Calibration discipline

This is the part that decides whether a horizon-scanning system is useful or theatre. We score every closed forecast — that is, every forecast for which the predicted instrument has now either been published or definitively missed its window — and publish the calibration plots quarterly. The current 24-month Brier score on grid-code revisions across the UK, Germany, Ireland and Texas is 0.087, against a base rate of approximately 0.34. Calibration plots show very mild over-confidence in the 60-80% bucket and the system is essentially well-calibrated elsewhere.

This number moves. In Q4 2024 our Brier score on UK planning rule changes deteriorated noticeably after a sequence of decisions that broke the precedent chain our model had identified. We published the diagnostic, re-fit the planning sub-model with a wider prior on political-discontinuity events, and re-scored the forward forecasts. The 2025 calibration is back inside its target band. We publish that recovery curve too. None of this is optional. A horizon-scanning system whose calibration is not publicly scored, criticised and corrected is, in the long run, an instrument of confusion rather than clarity.

Where it matters most

Five categories of policy change cause eighty per cent of investment write-downs in renewables. Connection queue reform. Contracts-for-difference design. Planning rule changes. REPower-style fast-track regimes. Consenting timelines. Horizon Policy is built around those five and a small number of adjacent categories: capacity-market design, ancillary-services procurement reform, BESS-specific regulation, hydrogen and CCS subsidy regimes, and grid-loss methodology changes.

The first four are forecastable from the documentary record to a useful resolution — useful here meaning calibrated intervals tight enough to drive go/no-go decisions on individual projects and across whole portfolios. The fifth (consenting timelines) is harder, because the chain involves caseload pressure, political calendars and individual planning-officer behaviour, none of which sit cleanly in the documentary record. We model it explicitly with wider intervals, and flag the wider intervals to the user.

What buyers actually do with it

The temptation, when describing a forecasting system, is to make the outputs sound oracular. Real users do something less dramatic and considerably more useful. They lock optionality clauses in EPC contracts whose value depends on a probabilistic policy outcome. They stage capex on policy probability triggers. They walk away from sites whose viability depends on a rule that the model assigns under 35% probability inside the relevant window. They re-discount portfolios whose anchor projects have queue dates implicitly conditioned on a rule that has not yet been written.

None of this requires the model to be right about specific instruments.
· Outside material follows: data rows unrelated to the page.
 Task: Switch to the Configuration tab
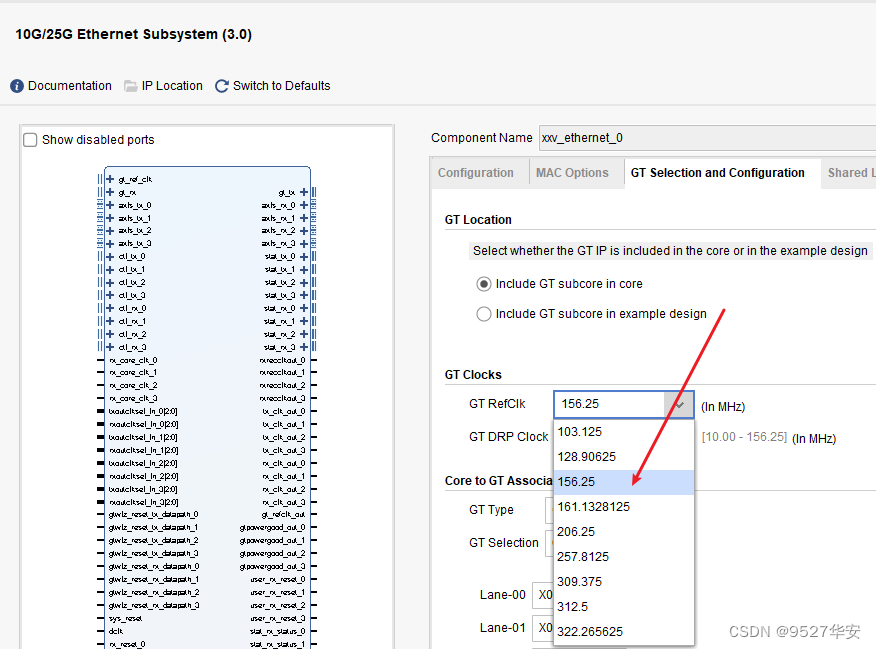click(x=476, y=173)
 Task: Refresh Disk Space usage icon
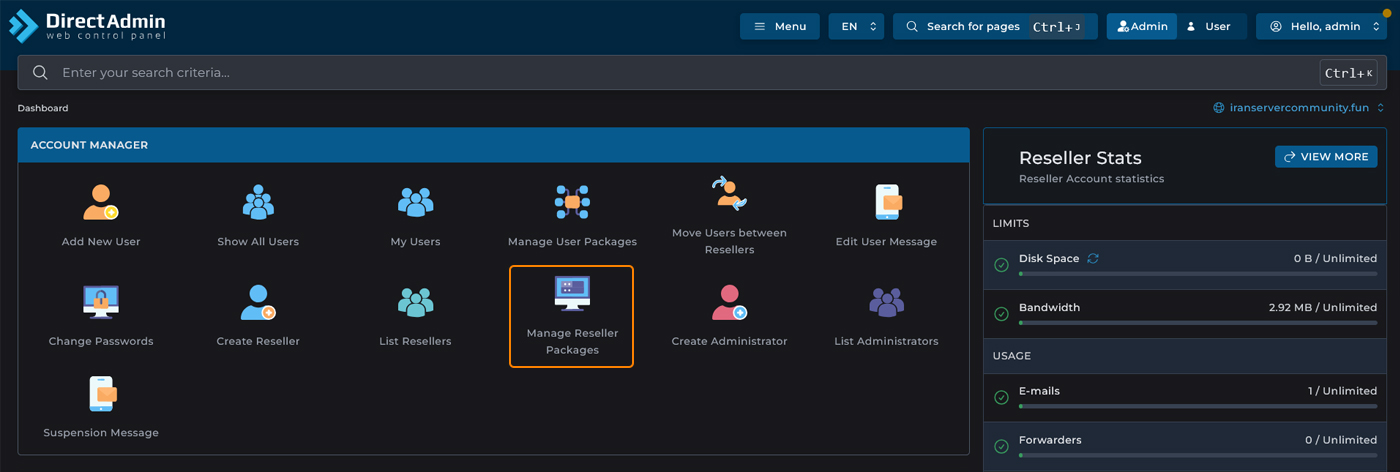coord(1093,258)
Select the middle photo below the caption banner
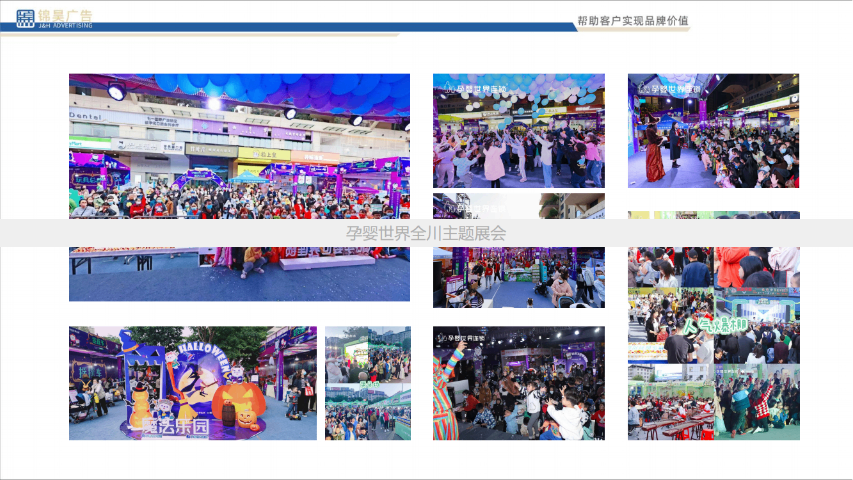Image resolution: width=853 pixels, height=480 pixels. pos(518,277)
It requires the model to be calibrated — that is, the 35% probabilities really do turn out to materialise about thirty-five per cent of the time, the 70% probabilities materialise about seventy per cent of the time, and the wider intervals on thinly evidenced classes are honest about the system's actual uncertainty. Calibrated probabilistic outputs change capital decisions; uncalibrated point forecasts do not.

What this isn't

Horizon Policy does not, and will not, do three things. It does not produce single-number forecasts: there is no output that says "the connection queue reform will happen in Q3 2026." It does not produce off-the-record outputs that lack provenance trails: every forecast is supported by the documents in the chain. And it does not produce confidence-only scores without calibration evidence: every score is shipped with its calibration class and recent calibration history. If a system gives you the first three without the third, it is selling certainty, and certainty about future policy is for sale only at very poor prices.

Methodology · v3.4 The full mathematical specification — corpus construction rules, event-graph edge weights, the language-model fine-tune used for chain extraction, and the calibration-scoring protocol — is published in the Library under Methodology v3.4. Outcome ledgers are available to clients on request and are inspected as part of standard onboarding.